**Directions:** Each entry below has to be written out again exactly.

**Input material:**
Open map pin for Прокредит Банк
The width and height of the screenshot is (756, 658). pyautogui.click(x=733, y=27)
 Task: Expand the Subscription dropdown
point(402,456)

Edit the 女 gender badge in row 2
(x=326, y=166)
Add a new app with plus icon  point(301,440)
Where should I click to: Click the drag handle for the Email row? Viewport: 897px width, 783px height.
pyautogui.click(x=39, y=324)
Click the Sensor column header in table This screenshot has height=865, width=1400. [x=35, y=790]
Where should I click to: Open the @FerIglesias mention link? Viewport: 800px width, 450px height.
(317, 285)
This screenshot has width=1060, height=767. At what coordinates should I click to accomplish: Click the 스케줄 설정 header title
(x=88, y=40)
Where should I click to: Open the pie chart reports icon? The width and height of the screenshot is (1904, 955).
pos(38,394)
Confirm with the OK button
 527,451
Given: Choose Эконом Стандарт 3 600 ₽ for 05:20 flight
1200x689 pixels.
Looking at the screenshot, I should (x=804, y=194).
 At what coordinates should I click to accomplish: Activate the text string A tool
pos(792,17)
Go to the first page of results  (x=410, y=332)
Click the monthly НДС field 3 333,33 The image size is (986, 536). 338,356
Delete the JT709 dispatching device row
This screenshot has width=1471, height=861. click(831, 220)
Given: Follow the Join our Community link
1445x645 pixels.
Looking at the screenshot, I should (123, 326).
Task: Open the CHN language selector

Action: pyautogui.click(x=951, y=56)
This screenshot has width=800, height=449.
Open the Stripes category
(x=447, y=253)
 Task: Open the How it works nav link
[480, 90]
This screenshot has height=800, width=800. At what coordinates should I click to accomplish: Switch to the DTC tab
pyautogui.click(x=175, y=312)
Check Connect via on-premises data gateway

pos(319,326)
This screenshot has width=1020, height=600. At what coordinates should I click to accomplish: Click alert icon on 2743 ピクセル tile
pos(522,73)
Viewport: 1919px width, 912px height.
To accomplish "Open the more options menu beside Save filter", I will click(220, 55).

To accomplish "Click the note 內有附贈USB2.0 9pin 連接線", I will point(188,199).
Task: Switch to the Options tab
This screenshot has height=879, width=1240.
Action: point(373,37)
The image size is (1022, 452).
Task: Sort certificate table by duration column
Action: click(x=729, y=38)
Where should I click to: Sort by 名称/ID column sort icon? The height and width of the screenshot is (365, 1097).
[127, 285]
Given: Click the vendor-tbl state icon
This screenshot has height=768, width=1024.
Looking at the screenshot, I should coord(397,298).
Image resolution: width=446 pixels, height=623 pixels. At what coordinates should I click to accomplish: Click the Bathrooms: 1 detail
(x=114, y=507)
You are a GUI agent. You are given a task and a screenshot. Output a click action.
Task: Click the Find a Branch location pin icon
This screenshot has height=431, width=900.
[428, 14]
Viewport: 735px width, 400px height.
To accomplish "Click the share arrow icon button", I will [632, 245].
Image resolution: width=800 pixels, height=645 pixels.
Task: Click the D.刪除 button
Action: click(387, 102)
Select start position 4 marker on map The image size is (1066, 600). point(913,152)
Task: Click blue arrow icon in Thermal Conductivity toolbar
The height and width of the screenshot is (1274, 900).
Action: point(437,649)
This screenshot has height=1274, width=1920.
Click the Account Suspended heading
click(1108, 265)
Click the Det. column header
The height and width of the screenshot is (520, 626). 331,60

**Expected answer:**
Open map pin for Прокредит Банк
The width and height of the screenshot is (756, 658). pyautogui.click(x=733, y=27)
 Task: Expand the Subscription dropdown
point(402,456)

Edit the 女 gender badge in row 2
(x=326, y=166)
Add a new app with plus icon  point(301,440)
Where should I click to: Click the drag handle for the Email row? Viewport: 897px width, 783px height.
pyautogui.click(x=39, y=324)
Click the Sensor column header in table This screenshot has height=865, width=1400. [x=35, y=790]
Where should I click to: Open the @FerIglesias mention link? Viewport: 800px width, 450px height.
(317, 285)
This screenshot has width=1060, height=767. At what coordinates should I click to accomplish: Click the 스케줄 설정 header title
(x=88, y=40)
Where should I click to: Open the pie chart reports icon? The width and height of the screenshot is (1904, 955).
pos(38,394)
Confirm with the OK button
 527,451
Given: Choose Эконом Стандарт 3 600 ₽ for 05:20 flight
1200x689 pixels.
Looking at the screenshot, I should (x=804, y=194).
 At what coordinates should I click to accomplish: Activate the text string A tool
pos(792,17)
Go to the first page of results  (x=410, y=332)
Click the monthly НДС field 3 333,33 The image size is (986, 536). 338,356
Delete the JT709 dispatching device row
This screenshot has width=1471, height=861. click(831, 220)
Given: Follow the Join our Community link
1445x645 pixels.
Looking at the screenshot, I should (123, 326).
Task: Open the CHN language selector

Action: pyautogui.click(x=951, y=56)
This screenshot has width=800, height=449.
Open the Stripes category
(x=447, y=253)
 Task: Open the How it works nav link
[480, 90]
This screenshot has height=800, width=800. At what coordinates should I click to accomplish: Switch to the DTC tab
pyautogui.click(x=175, y=312)
Check Connect via on-premises data gateway

pos(319,326)
This screenshot has width=1020, height=600. At what coordinates should I click to accomplish: Click alert icon on 2743 ピクセル tile
pos(522,73)
Viewport: 1919px width, 912px height.
To accomplish "Open the more options menu beside Save filter", I will click(220, 55).

To accomplish "Click the note 內有附贈USB2.0 9pin 連接線", I will point(188,199).
Task: Switch to the Options tab
This screenshot has height=879, width=1240.
Action: point(373,37)
The image size is (1022, 452).
Task: Sort certificate table by duration column
Action: click(x=729, y=38)
Where should I click to: Sort by 名称/ID column sort icon? The height and width of the screenshot is (365, 1097).
[127, 285]
Given: Click the vendor-tbl state icon
This screenshot has height=768, width=1024.
Looking at the screenshot, I should coord(397,298).
Image resolution: width=446 pixels, height=623 pixels. At what coordinates should I click to accomplish: Click the Bathrooms: 1 detail
(x=114, y=507)
You are a GUI agent. You are given a task and a screenshot. Output a click action.
Task: Click the Find a Branch location pin icon
This screenshot has height=431, width=900.
[428, 14]
Viewport: 735px width, 400px height.
To accomplish "Click the share arrow icon button", I will [632, 245].
Image resolution: width=800 pixels, height=645 pixels.
Task: Click the D.刪除 button
Action: click(387, 102)
Select start position 4 marker on map The image size is (1066, 600). point(913,152)
Task: Click blue arrow icon in Thermal Conductivity toolbar
The height and width of the screenshot is (1274, 900).
Action: point(437,649)
This screenshot has height=1274, width=1920.
Click the Account Suspended heading
click(1108, 265)
Click the Det. column header
The height and width of the screenshot is (520, 626). 331,60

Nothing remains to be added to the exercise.